For crypto assets that fall within the scope of existing EU financial services legislation, the aim is to provide clarity on how the existing framework applies to such assets and to make sure that it is adequate for the purpose. Furthermore, the operational risks associated with such technologies shall be effectively regulated (e.g. cyber-resilience).

For crypto assets that fall outside the scope of existing EU financial services legislation the aim is to protect consumers from operational risks and fraud and create a framework that provides sufficient consumer and investor protection allowing crypto assets to officially become a new asset class for investments by EU citizens.

"The rising demand and interest in digital assets only intensify the call for more security and clarity in crypto regulation on a European level."

In order to implement the planned changes, the EU Commission intends to make use of non-legislative measures such as guidelines, as well as targeted legislative changes to the existing regulations and tailor-made new measures, including the creation of a new market infrastructure for trading and settlement of crypto assets.

On 24 September 2020, the European Commission adopted an expansive new Digital Finance Package that will transform the European Economy in the following years to come. Importantly, the new regulatory framework also includes the announced comprehensive legislative proposal on cryptoassets not covered by existing EU financial services legislation (eg, the Markets in Financial Instruments Directive (MiFID) II (2014/65/EU), E-Money Directive and PSD II), called Markets in Crypto-assets (MiCA). MiCA’s main aim is to help streamline distributed ledger technology and virtual asset regulation on an EU-wide level while simultaneously protecting its users and investors.

Accordingly, with the above MICA will regulate 3 subcategories of crypto assets, namely:

  • Utility tokens, which are issued without any financial purpose and are intended to provide access digitally to applications, services or resources available on a distributed ledger and that are accepted only by the issuer of that token to grant access to such application, services or resources available;
  • Asset-referenced tokens, whose main purpose is to be used as a means of exchange and that purports to maintain a stable value by referring to the value of several fiat currencies, one or several commodities or several crypt-assets, or a combination of such assets;
  • e-money tokens, whose main purpose is to be used as a means of exchange and that purports to maintain a stable value by being denominated in (units of) a fiat currency.
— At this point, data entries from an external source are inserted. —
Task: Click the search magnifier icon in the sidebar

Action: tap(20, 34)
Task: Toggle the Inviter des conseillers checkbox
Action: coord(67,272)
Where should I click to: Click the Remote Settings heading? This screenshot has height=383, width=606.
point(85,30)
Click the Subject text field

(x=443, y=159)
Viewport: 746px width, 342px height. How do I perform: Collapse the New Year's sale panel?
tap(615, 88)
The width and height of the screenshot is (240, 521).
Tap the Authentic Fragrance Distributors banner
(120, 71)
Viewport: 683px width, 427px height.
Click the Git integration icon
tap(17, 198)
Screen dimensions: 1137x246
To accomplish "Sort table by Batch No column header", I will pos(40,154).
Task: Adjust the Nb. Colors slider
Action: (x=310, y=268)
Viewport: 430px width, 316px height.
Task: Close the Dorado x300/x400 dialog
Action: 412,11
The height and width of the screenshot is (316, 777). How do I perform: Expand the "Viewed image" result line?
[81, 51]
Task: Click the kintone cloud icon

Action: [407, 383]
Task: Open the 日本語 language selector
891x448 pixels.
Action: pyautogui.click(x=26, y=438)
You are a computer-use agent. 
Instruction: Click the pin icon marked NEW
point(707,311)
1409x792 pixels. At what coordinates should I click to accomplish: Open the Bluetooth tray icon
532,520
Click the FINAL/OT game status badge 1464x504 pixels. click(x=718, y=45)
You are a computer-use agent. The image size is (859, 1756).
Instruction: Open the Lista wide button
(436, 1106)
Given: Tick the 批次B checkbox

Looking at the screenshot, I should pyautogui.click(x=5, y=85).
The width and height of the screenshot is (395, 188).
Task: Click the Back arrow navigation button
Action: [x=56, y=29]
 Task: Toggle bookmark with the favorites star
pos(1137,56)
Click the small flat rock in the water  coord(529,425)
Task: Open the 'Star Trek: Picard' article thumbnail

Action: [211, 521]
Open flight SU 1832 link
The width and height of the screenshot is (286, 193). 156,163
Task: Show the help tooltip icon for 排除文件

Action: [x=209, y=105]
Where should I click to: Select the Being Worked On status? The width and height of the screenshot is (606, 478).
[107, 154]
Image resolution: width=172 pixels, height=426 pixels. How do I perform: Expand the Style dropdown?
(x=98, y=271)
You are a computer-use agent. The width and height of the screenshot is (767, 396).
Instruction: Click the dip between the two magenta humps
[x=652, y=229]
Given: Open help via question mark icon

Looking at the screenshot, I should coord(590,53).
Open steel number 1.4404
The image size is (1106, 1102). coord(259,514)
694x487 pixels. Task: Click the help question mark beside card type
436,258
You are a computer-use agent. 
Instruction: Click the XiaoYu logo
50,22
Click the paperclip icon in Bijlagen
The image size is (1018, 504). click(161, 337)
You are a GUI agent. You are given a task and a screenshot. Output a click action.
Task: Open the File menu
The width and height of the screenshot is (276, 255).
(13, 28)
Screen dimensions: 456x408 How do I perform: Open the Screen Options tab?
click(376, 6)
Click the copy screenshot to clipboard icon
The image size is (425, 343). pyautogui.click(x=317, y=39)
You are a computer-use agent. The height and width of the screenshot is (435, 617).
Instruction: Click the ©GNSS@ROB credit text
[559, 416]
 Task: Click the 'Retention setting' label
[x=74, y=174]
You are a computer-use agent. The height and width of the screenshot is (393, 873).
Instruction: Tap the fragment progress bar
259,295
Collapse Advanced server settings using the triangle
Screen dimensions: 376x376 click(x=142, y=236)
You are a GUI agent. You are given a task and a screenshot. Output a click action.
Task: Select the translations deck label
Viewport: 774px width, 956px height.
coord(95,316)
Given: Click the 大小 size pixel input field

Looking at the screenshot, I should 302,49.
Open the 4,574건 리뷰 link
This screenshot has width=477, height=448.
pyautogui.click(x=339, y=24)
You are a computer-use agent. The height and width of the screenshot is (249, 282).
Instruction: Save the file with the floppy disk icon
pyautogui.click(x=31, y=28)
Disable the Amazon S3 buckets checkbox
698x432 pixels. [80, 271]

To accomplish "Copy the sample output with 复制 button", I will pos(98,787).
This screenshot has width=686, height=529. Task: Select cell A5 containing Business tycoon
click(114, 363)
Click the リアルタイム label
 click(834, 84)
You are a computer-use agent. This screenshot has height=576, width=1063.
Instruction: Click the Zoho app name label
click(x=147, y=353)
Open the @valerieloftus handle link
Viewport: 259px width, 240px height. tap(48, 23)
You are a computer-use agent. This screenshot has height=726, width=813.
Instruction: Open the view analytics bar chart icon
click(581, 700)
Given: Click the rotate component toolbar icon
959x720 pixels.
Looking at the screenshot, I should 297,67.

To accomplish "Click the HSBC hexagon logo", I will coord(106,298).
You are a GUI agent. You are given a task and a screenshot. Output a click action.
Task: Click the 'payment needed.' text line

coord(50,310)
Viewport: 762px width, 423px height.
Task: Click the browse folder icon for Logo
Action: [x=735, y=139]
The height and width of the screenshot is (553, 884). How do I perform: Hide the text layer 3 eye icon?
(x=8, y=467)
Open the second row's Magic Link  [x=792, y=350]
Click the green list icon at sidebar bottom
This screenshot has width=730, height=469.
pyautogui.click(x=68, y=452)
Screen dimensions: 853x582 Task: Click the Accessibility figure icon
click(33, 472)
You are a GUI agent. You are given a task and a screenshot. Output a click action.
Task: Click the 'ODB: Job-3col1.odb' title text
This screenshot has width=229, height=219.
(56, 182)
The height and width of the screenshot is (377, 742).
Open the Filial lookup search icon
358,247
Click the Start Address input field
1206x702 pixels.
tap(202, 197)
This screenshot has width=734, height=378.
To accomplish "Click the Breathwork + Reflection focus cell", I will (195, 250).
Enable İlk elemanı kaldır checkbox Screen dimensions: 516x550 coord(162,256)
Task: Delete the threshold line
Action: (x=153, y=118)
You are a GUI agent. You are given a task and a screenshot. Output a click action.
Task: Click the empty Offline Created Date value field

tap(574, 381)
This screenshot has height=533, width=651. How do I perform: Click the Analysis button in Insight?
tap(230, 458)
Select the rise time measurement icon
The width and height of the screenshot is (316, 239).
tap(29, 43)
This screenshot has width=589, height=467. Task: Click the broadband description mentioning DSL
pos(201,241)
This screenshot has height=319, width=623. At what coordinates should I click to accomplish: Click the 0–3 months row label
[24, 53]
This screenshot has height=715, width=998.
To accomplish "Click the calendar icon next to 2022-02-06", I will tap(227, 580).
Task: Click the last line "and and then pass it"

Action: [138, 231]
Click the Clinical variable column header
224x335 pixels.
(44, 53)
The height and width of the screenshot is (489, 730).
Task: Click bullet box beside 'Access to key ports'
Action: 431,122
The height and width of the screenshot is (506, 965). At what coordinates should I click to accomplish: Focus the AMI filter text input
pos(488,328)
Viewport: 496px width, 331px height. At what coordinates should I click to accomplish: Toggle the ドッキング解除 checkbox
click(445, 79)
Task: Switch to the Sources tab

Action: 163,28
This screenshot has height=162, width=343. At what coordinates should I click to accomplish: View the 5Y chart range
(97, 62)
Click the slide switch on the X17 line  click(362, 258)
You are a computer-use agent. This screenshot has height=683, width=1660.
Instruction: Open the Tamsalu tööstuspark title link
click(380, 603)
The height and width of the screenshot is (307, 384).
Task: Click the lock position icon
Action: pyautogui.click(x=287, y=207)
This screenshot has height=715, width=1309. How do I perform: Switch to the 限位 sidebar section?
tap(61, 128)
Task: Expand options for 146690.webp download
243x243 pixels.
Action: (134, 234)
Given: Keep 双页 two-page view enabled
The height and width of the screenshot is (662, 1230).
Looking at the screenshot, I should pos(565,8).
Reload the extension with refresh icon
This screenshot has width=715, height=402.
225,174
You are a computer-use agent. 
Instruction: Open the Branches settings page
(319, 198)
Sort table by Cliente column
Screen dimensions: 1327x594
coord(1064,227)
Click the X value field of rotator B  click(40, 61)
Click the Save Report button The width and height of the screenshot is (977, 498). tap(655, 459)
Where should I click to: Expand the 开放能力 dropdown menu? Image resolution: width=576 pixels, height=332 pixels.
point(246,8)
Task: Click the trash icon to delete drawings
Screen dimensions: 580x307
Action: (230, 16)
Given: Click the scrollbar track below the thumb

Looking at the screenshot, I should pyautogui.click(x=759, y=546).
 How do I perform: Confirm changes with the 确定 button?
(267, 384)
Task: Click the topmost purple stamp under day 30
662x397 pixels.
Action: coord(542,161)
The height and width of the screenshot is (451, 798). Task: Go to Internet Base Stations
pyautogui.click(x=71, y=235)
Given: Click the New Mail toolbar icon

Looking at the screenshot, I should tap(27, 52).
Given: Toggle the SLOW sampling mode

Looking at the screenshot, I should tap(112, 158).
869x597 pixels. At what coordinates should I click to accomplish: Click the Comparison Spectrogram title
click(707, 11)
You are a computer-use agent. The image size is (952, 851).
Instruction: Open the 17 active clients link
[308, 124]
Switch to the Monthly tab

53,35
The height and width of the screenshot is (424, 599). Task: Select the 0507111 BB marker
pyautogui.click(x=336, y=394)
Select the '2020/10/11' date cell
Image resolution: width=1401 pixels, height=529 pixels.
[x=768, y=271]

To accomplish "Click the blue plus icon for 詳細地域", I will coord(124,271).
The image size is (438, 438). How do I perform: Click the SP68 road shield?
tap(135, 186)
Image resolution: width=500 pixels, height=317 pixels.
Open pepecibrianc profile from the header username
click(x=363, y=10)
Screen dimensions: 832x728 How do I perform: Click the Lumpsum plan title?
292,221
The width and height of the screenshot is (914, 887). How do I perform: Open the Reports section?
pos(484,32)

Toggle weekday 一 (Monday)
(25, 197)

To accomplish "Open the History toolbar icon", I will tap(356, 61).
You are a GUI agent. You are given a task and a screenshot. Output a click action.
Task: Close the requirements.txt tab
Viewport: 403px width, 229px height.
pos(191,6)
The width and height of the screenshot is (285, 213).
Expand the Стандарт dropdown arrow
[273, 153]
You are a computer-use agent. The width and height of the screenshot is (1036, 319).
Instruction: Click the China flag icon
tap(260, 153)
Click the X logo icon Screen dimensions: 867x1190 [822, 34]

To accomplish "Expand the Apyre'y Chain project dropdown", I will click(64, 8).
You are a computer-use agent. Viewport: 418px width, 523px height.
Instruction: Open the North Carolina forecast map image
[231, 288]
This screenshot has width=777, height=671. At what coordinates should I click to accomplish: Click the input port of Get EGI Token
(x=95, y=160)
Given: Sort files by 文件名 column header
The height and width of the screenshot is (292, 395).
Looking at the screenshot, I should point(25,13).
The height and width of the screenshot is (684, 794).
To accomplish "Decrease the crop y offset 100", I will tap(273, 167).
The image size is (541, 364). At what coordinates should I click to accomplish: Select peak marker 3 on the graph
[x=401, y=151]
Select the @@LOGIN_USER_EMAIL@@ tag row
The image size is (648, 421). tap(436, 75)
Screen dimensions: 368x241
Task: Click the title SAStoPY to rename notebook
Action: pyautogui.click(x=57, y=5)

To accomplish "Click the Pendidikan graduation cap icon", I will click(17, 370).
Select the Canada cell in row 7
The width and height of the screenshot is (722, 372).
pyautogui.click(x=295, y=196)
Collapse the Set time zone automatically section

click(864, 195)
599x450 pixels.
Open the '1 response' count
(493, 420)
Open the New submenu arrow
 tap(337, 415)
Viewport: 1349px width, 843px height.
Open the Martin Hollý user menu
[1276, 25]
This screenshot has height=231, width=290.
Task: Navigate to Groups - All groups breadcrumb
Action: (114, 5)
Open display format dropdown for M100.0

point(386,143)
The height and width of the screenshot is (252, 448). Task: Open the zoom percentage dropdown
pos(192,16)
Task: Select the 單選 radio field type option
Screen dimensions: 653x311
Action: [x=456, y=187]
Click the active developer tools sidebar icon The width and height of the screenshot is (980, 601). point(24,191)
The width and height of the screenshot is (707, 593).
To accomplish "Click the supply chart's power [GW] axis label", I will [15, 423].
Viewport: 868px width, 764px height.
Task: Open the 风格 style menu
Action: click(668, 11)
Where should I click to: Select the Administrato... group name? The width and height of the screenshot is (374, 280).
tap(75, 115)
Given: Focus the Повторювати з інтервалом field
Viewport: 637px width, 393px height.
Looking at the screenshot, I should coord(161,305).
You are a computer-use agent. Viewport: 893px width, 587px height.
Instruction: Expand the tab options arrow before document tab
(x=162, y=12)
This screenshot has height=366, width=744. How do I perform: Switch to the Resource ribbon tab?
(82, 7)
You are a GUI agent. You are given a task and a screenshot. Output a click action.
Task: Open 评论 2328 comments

Beyond that the proposal provides for a number of provisions concerning entities engaging in the issuance of crypto assets and services related to crypto assets in the union.

In our opinion this ultimately means that blockchain technology and crypto assets have come to stay. It is now only a question of time until there is a harmonised EU crypto regulation in place, allowing the market to mature. We at Schoenherr constantly follow the developments and will inform you as soon as new results are available.